M3 India Newsdesk Oct 04, 2024

The article reviews dietary strategies like low-carb diets, intermittent fasting, and plant-based diets for managing type 2 diabetes. It also highlights the need for personalised approaches to improve outcomes.


Introduction

Type 2 Diabetes Mellitus (T2DM) is a global public health concern, characterised by chronic hyperglycemia due to insulin resistance and impaired insulin secretion.

Effective glycemic control remains pivotal in preventing microvascular and macrovascular complications associated with T2DM. While pharmacological interventions are essential, dietary strategies play a critical role in managing blood glucose levels. 


Emerging dietary strategies

1. Low-carbohydrate (LCHF) and ketogenic diets

Mechanism: Low-carbohydrate diets (typically <130g/day) and ketogenic diets (<50g/day) reduce glucose availability, prompting the body to utilise fatty acids and ketones as primary energy sources. This reduction in carbohydrate intake directly impacts postprandial glucose and insulin levels.
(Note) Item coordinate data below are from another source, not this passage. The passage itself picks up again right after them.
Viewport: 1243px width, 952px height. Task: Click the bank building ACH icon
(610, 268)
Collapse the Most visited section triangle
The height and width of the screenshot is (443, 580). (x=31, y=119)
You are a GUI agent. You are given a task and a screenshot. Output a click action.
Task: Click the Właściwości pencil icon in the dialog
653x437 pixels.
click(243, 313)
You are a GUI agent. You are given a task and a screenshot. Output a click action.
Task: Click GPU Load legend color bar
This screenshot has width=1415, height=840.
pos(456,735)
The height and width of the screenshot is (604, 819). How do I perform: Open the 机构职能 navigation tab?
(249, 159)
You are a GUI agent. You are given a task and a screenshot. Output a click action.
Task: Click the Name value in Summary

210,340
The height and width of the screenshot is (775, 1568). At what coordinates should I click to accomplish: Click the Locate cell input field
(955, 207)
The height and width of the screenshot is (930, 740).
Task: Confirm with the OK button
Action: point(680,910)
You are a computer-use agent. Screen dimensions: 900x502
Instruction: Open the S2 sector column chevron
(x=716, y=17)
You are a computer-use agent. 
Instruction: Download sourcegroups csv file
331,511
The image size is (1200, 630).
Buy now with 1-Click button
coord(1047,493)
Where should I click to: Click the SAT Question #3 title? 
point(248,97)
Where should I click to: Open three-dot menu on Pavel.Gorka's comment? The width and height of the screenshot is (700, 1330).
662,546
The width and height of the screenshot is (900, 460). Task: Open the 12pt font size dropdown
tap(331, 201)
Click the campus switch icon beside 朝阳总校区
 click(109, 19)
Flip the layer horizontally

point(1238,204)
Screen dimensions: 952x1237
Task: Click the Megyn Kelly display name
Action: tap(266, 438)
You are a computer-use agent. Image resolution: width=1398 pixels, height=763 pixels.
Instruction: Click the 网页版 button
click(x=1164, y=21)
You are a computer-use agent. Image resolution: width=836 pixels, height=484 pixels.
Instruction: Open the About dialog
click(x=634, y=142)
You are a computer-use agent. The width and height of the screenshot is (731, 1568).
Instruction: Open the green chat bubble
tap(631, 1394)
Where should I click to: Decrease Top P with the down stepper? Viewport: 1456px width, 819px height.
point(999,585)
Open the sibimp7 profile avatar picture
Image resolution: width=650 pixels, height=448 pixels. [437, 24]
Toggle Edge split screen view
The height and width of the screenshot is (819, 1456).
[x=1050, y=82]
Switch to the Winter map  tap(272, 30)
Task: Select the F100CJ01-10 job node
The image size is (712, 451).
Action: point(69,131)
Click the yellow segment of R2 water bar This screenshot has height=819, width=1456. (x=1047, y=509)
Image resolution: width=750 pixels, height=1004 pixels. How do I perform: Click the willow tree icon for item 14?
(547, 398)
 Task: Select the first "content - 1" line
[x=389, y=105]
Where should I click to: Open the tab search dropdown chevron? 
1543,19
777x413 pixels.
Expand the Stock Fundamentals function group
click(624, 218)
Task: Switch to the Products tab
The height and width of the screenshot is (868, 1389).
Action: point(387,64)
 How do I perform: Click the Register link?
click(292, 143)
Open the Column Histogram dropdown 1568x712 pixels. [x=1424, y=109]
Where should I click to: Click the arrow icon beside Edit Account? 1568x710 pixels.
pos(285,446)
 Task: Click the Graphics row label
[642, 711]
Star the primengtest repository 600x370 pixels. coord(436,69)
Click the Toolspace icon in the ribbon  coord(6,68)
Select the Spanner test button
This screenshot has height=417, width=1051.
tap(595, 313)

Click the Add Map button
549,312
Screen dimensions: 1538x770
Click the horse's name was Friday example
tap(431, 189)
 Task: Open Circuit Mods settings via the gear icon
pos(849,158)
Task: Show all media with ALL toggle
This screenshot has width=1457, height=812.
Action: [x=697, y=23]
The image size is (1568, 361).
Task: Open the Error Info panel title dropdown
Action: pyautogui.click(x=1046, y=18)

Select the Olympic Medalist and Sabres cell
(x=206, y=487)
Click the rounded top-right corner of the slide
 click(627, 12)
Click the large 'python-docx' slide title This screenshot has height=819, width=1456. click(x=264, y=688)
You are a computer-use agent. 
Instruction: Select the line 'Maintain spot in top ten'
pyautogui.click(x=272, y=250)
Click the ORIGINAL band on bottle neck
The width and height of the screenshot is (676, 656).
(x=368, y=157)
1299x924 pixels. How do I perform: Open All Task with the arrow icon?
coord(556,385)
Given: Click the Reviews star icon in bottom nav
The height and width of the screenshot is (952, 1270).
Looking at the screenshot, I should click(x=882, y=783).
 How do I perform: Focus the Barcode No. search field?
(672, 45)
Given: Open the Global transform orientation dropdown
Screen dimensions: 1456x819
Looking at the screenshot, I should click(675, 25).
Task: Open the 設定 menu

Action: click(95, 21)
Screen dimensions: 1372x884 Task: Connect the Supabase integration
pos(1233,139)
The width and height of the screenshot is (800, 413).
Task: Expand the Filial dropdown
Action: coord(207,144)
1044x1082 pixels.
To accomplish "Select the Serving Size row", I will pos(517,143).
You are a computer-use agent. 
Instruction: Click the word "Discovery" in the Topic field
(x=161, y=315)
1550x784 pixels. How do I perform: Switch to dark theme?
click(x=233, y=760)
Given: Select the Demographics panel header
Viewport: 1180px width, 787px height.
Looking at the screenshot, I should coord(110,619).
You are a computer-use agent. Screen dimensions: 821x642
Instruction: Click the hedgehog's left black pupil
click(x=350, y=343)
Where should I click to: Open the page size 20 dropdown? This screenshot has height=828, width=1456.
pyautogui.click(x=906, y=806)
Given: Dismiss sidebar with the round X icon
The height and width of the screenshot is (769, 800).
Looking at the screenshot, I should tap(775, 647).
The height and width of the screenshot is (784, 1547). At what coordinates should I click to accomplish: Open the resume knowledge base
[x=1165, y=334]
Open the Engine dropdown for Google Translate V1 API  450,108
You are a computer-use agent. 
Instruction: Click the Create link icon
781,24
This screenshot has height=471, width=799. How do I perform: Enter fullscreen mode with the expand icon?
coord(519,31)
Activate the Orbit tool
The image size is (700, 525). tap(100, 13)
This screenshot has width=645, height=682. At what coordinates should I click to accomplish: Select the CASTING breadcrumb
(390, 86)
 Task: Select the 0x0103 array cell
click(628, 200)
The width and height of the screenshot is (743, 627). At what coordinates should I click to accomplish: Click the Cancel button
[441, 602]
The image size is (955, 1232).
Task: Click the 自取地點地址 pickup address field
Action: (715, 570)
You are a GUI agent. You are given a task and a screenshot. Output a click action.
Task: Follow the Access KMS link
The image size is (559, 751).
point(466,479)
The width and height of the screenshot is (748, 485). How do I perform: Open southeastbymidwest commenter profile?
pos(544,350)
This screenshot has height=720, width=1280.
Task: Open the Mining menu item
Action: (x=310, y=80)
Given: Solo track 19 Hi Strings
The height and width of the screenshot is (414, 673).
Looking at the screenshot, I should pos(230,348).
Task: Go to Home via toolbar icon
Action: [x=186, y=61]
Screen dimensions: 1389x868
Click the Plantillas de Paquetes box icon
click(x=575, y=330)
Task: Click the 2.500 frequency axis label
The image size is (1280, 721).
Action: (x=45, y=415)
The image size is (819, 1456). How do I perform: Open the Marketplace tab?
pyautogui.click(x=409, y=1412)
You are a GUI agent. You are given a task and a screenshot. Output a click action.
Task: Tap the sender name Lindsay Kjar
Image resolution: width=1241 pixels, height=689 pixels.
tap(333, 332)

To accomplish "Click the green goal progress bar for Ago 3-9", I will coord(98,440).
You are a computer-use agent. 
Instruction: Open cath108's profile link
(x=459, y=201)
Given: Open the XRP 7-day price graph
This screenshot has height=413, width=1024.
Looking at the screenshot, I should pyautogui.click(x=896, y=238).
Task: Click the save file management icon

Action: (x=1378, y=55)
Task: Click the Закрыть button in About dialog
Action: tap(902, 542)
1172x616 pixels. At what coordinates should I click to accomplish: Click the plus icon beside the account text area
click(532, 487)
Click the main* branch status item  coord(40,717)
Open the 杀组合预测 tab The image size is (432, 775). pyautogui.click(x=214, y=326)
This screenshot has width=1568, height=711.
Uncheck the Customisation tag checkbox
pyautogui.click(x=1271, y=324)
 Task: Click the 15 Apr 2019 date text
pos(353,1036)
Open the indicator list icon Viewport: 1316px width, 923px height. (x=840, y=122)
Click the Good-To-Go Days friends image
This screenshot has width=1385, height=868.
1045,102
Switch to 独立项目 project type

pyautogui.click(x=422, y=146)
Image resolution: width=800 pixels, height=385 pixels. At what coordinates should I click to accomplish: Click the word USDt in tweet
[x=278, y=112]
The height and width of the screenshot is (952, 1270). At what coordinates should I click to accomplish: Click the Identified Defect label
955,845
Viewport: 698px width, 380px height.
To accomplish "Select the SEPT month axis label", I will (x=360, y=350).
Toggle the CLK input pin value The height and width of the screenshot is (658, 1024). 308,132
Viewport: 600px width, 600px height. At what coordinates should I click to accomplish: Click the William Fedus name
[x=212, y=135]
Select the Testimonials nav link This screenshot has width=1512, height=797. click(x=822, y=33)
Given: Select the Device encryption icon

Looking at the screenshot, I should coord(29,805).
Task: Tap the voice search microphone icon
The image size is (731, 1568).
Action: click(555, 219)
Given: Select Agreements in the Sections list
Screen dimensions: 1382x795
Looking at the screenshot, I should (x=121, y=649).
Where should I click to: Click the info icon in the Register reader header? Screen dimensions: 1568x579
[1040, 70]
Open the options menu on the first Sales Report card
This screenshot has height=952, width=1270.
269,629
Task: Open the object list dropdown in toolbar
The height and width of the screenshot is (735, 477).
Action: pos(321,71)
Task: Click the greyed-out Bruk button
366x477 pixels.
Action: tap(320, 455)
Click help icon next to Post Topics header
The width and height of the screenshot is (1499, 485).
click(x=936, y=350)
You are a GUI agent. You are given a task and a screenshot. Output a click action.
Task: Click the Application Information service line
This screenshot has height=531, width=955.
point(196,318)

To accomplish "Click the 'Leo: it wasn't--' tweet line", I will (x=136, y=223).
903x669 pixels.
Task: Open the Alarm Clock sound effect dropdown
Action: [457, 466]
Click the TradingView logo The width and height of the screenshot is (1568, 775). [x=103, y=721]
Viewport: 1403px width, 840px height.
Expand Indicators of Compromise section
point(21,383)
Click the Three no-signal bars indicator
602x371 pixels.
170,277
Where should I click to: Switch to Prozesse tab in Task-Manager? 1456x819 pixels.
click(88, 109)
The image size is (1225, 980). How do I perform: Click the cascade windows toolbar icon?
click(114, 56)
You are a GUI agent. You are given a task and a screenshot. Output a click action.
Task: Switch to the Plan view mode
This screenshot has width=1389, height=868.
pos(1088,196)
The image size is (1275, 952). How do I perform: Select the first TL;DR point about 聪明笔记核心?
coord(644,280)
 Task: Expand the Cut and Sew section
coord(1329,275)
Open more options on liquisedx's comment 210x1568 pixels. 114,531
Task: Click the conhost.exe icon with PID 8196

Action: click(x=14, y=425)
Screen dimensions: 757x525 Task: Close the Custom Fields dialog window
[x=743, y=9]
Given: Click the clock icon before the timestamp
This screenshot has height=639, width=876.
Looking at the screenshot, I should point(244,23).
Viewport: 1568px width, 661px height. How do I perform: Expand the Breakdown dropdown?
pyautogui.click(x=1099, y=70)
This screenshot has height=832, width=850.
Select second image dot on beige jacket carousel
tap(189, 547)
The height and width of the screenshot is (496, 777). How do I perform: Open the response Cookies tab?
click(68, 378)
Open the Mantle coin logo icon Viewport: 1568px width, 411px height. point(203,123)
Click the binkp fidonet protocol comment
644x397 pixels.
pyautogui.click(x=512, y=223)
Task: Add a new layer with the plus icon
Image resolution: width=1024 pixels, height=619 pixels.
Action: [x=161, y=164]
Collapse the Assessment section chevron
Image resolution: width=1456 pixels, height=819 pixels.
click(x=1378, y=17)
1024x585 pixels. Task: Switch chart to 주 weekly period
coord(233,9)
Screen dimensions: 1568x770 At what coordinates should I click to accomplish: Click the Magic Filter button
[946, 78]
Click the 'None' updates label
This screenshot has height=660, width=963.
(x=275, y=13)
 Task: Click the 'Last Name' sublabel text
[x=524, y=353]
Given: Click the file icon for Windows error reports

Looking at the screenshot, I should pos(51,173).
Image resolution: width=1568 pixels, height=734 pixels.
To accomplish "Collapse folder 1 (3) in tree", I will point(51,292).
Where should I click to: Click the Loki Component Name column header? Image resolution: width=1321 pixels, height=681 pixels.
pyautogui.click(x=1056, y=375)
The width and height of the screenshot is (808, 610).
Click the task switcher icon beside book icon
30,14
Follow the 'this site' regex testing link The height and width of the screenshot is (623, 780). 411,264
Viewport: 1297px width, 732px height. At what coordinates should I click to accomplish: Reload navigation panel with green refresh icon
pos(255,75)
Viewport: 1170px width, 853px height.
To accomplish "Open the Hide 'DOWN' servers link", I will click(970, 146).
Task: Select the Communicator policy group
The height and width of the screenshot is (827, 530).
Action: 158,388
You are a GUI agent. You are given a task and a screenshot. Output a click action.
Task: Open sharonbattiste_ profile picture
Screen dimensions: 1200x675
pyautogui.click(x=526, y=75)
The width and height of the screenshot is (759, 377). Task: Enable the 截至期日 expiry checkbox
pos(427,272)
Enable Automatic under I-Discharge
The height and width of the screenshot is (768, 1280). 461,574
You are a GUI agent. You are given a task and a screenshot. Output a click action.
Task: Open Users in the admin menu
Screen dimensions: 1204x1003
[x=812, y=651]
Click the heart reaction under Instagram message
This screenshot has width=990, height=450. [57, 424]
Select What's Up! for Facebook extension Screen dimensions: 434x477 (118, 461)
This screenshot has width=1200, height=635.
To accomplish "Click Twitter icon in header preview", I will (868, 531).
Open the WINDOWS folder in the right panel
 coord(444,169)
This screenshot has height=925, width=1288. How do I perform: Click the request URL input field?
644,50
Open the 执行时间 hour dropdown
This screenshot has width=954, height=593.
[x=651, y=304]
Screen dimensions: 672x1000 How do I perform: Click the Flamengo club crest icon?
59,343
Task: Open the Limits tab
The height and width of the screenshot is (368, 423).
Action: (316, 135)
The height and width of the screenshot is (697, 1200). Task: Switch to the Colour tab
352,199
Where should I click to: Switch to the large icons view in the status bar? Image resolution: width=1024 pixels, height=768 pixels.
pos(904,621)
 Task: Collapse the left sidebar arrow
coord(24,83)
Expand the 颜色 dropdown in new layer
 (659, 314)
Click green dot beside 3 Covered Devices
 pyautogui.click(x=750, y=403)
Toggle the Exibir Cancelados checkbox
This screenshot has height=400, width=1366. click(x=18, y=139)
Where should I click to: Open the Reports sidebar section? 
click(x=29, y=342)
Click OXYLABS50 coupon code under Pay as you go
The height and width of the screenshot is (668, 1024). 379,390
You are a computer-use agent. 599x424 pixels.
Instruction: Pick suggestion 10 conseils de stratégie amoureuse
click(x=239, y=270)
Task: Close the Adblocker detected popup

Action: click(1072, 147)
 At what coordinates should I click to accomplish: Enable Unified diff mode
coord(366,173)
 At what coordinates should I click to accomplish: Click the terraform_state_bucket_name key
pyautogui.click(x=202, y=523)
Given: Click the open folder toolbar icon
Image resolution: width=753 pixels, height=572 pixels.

Evidence: Studies demonstrate that low-carbohydrate and ketogenic diets can significantly improve HbA1c, reduce body weight, and lower the need for antidiabetic medications. A systematic review and meta-analysis indicate a reduction in HbA1c by 0.5-1.0% over 6-12 months on low-carbohydrate diets.

Considerations: While effective, these diets require careful monitoring of renal function, lipid profiles, and potential for hypoglycemia, especially when patients are on insulin or sulfonylureas.

2. Intermittent fasting (IF)

Mechanism: Intermittent fasting involves cycling between periods of eating and fasting, which can enhance insulin sensitivity, promote weight loss, and reduce inflammation. Popular IF patterns include 16:8 (16 hours fasting, 8 hours eating) and the 5:2 diet (5 days normal eating, 2 days restricted intake).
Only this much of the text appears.